* **To do**:
Write every entry out again, unchanged.

[Stored data]
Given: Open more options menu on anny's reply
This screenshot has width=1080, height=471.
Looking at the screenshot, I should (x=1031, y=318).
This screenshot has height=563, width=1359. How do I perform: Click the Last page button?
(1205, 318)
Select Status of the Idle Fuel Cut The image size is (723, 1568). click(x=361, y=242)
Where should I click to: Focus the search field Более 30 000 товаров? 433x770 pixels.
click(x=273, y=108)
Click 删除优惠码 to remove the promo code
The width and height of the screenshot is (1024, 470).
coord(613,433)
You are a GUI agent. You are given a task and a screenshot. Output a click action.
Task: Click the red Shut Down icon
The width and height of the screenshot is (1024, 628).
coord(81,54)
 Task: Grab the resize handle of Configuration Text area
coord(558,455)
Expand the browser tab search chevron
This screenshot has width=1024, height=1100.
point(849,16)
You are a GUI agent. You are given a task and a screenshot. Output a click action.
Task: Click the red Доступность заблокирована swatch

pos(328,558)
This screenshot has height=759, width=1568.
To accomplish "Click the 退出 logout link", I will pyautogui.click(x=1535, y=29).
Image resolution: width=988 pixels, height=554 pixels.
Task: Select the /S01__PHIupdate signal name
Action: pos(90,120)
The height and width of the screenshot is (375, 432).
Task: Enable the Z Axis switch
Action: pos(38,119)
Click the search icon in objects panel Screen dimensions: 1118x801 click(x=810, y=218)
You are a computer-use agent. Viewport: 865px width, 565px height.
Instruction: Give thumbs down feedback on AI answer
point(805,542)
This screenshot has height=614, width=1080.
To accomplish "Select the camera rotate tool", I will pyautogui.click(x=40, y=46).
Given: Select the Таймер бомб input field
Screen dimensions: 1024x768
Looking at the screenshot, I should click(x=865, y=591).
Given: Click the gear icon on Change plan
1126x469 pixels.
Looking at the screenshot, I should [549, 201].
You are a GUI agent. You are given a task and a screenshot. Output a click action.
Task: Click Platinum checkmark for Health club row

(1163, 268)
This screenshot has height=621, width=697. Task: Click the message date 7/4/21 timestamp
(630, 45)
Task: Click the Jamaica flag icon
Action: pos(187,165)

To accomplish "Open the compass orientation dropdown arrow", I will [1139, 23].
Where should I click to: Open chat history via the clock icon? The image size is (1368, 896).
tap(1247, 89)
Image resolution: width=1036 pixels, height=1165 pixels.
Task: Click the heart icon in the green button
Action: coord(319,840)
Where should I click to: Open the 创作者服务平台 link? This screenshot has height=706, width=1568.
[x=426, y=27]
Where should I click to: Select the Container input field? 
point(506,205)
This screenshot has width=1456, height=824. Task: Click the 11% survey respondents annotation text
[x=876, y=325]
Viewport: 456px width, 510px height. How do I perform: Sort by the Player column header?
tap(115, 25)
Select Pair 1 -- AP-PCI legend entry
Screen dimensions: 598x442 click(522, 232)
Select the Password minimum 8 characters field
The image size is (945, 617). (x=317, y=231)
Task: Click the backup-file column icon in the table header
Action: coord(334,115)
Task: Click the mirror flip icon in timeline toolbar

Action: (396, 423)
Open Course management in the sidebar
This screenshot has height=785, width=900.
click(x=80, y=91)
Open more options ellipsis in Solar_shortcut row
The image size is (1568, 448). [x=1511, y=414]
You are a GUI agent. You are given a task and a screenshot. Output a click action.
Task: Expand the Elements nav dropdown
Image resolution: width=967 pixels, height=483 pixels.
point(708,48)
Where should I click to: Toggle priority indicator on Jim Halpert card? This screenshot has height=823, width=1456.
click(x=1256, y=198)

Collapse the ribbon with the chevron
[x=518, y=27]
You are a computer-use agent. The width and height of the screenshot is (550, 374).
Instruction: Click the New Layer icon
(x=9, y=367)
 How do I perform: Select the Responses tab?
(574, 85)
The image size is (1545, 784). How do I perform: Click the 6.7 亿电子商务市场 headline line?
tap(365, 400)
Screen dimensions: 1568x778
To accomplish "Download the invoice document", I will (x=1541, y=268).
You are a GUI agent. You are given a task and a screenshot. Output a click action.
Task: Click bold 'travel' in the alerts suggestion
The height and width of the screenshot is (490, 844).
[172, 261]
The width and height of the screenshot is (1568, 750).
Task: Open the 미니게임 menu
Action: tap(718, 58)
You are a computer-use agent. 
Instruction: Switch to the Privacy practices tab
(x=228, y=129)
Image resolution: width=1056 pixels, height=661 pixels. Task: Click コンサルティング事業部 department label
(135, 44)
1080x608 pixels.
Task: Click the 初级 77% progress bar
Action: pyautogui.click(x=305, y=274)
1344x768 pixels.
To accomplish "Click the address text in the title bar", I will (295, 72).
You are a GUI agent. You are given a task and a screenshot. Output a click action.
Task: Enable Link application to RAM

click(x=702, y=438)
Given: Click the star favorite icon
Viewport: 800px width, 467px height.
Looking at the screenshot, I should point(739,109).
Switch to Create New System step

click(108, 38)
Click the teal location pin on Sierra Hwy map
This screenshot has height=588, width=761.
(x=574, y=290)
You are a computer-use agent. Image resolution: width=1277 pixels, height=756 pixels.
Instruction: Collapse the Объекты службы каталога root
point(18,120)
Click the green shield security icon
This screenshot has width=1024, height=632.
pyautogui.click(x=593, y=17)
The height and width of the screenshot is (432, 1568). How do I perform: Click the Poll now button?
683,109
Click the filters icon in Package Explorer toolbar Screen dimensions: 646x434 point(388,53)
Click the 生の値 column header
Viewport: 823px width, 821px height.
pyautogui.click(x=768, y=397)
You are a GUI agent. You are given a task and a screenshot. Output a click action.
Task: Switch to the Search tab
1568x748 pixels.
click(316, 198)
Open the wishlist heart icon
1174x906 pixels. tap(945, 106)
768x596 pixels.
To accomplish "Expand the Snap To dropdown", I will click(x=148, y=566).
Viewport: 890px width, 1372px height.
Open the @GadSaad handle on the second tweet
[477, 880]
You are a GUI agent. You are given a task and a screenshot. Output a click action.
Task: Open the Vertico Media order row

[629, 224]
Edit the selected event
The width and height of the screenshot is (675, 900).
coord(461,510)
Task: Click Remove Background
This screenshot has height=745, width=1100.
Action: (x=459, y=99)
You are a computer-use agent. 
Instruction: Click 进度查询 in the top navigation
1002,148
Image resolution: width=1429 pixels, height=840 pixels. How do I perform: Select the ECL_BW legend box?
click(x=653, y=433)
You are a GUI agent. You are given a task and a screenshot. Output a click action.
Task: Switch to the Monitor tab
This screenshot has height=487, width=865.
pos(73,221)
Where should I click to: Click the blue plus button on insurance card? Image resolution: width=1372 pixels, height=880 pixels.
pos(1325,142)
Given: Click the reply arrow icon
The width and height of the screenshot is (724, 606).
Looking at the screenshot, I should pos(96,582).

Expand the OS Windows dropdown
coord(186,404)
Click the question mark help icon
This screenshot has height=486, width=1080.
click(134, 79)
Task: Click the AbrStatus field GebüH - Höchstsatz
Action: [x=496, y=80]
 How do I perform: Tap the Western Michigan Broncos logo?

* **Result for this task**:
Given: Open more options menu on anny's reply
This screenshot has width=1080, height=471.
Looking at the screenshot, I should (x=1031, y=318).
This screenshot has height=563, width=1359. How do I perform: Click the Last page button?
(1205, 318)
Select Status of the Idle Fuel Cut The image size is (723, 1568). click(x=361, y=242)
Where should I click to: Focus the search field Более 30 000 товаров? 433x770 pixels.
click(x=273, y=108)
Click 删除优惠码 to remove the promo code
The width and height of the screenshot is (1024, 470).
coord(613,433)
You are a GUI agent. You are given a task and a screenshot. Output a click action.
Task: Click the red Shut Down icon
The width and height of the screenshot is (1024, 628).
coord(81,54)
 Task: Grab the resize handle of Configuration Text area
coord(558,455)
Expand the browser tab search chevron
This screenshot has width=1024, height=1100.
point(849,16)
You are a GUI agent. You are given a task and a screenshot. Output a click action.
Task: Click the red Доступность заблокирована swatch

pos(328,558)
This screenshot has height=759, width=1568.
To accomplish "Click the 退出 logout link", I will pyautogui.click(x=1535, y=29).
Image resolution: width=988 pixels, height=554 pixels.
Task: Select the /S01__PHIupdate signal name
Action: pos(90,120)
The height and width of the screenshot is (375, 432).
Task: Enable the Z Axis switch
Action: pos(38,119)
Click the search icon in objects panel Screen dimensions: 1118x801 click(x=810, y=218)
You are a computer-use agent. Viewport: 865px width, 565px height.
Instruction: Give thumbs down feedback on AI answer
point(805,542)
This screenshot has height=614, width=1080.
To accomplish "Select the camera rotate tool", I will pyautogui.click(x=40, y=46).
Given: Select the Таймер бомб input field
Screen dimensions: 1024x768
Looking at the screenshot, I should click(x=865, y=591).
Given: Click the gear icon on Change plan
1126x469 pixels.
Looking at the screenshot, I should [549, 201].
You are a GUI agent. You are given a task and a screenshot. Output a click action.
Task: Click Platinum checkmark for Health club row

(1163, 268)
This screenshot has height=621, width=697. Task: Click the message date 7/4/21 timestamp
(630, 45)
Task: Click the Jamaica flag icon
Action: pos(187,165)

To accomplish "Open the compass orientation dropdown arrow", I will [1139, 23].
Where should I click to: Open chat history via the clock icon? The image size is (1368, 896).
tap(1247, 89)
Image resolution: width=1036 pixels, height=1165 pixels.
Task: Click the heart icon in the green button
Action: coord(319,840)
Where should I click to: Open the 创作者服务平台 link? This screenshot has height=706, width=1568.
[x=426, y=27]
Where should I click to: Select the Container input field? 
point(506,205)
This screenshot has width=1456, height=824. Task: Click the 11% survey respondents annotation text
[x=876, y=325]
Viewport: 456px width, 510px height. How do I perform: Sort by the Player column header?
tap(115, 25)
Select Pair 1 -- AP-PCI legend entry
Screen dimensions: 598x442 click(522, 232)
Select the Password minimum 8 characters field
The image size is (945, 617). (x=317, y=231)
Task: Click the backup-file column icon in the table header
Action: coord(334,115)
Task: Click the mirror flip icon in timeline toolbar

Action: (396, 423)
Open Course management in the sidebar
This screenshot has height=785, width=900.
click(x=80, y=91)
Open more options ellipsis in Solar_shortcut row
The image size is (1568, 448). [x=1511, y=414]
You are a GUI agent. You are given a task and a screenshot. Output a click action.
Task: Expand the Elements nav dropdown
Image resolution: width=967 pixels, height=483 pixels.
point(708,48)
Where should I click to: Toggle priority indicator on Jim Halpert card? This screenshot has height=823, width=1456.
click(x=1256, y=198)

Collapse the ribbon with the chevron
[x=518, y=27]
You are a computer-use agent. The width and height of the screenshot is (550, 374).
Instruction: Click the New Layer icon
(x=9, y=367)
 How do I perform: Select the Responses tab?
(574, 85)
The image size is (1545, 784). How do I perform: Click the 6.7 亿电子商务市场 headline line?
tap(365, 400)
Screen dimensions: 1568x778
To accomplish "Download the invoice document", I will (x=1541, y=268).
You are a GUI agent. You are given a task and a screenshot. Output a click action.
Task: Click bold 'travel' in the alerts suggestion
The height and width of the screenshot is (490, 844).
[172, 261]
The width and height of the screenshot is (1568, 750).
Task: Open the 미니게임 menu
Action: tap(718, 58)
You are a computer-use agent. 
Instruction: Switch to the Privacy practices tab
(x=228, y=129)
Image resolution: width=1056 pixels, height=661 pixels. Task: Click コンサルティング事業部 department label
(135, 44)
1080x608 pixels.
Task: Click the 初级 77% progress bar
Action: pyautogui.click(x=305, y=274)
1344x768 pixels.
To accomplish "Click the address text in the title bar", I will (295, 72).
You are a GUI agent. You are given a task and a screenshot. Output a click action.
Task: Enable Link application to RAM

click(x=702, y=438)
Given: Click the star favorite icon
Viewport: 800px width, 467px height.
Looking at the screenshot, I should point(739,109).
Switch to Create New System step

click(108, 38)
Click the teal location pin on Sierra Hwy map
This screenshot has height=588, width=761.
(x=574, y=290)
You are a computer-use agent. Image resolution: width=1277 pixels, height=756 pixels.
Instruction: Collapse the Объекты службы каталога root
point(18,120)
Click the green shield security icon
This screenshot has width=1024, height=632.
pyautogui.click(x=593, y=17)
The height and width of the screenshot is (432, 1568). How do I perform: Click the Poll now button?
683,109
Click the filters icon in Package Explorer toolbar Screen dimensions: 646x434 point(388,53)
Click the 生の値 column header
Viewport: 823px width, 821px height.
pyautogui.click(x=768, y=397)
You are a GUI agent. You are given a task and a screenshot. Output a click action.
Task: Switch to the Search tab
1568x748 pixels.
click(316, 198)
Open the wishlist heart icon
1174x906 pixels. tap(945, 106)
768x596 pixels.
To accomplish "Expand the Snap To dropdown", I will click(x=148, y=566).
Viewport: 890px width, 1372px height.
Open the @GadSaad handle on the second tweet
[477, 880]
You are a GUI agent. You are given a task and a screenshot. Output a click action.
Task: Open the Vertico Media order row

[629, 224]
Edit the selected event
The width and height of the screenshot is (675, 900).
coord(461,510)
Task: Click Remove Background
This screenshot has height=745, width=1100.
Action: (x=459, y=99)
You are a computer-use agent. 
Instruction: Click 进度查询 in the top navigation
1002,148
Image resolution: width=1429 pixels, height=840 pixels. How do I perform: Select the ECL_BW legend box?
click(x=653, y=433)
You are a GUI agent. You are given a task and a screenshot. Output a click action.
Task: Switch to the Monitor tab
This screenshot has height=487, width=865.
pos(73,221)
Where should I click to: Click the blue plus button on insurance card? Image resolution: width=1372 pixels, height=880 pixels.
pos(1325,142)
Given: Click the reply arrow icon
The width and height of the screenshot is (724, 606).
Looking at the screenshot, I should pos(96,582).

Expand the OS Windows dropdown
coord(186,404)
Click the question mark help icon
This screenshot has height=486, width=1080.
click(134, 79)
Task: Click the AbrStatus field GebüH - Höchstsatz
Action: [x=496, y=80]
 How do I perform: Tap the Western Michigan Broncos logo?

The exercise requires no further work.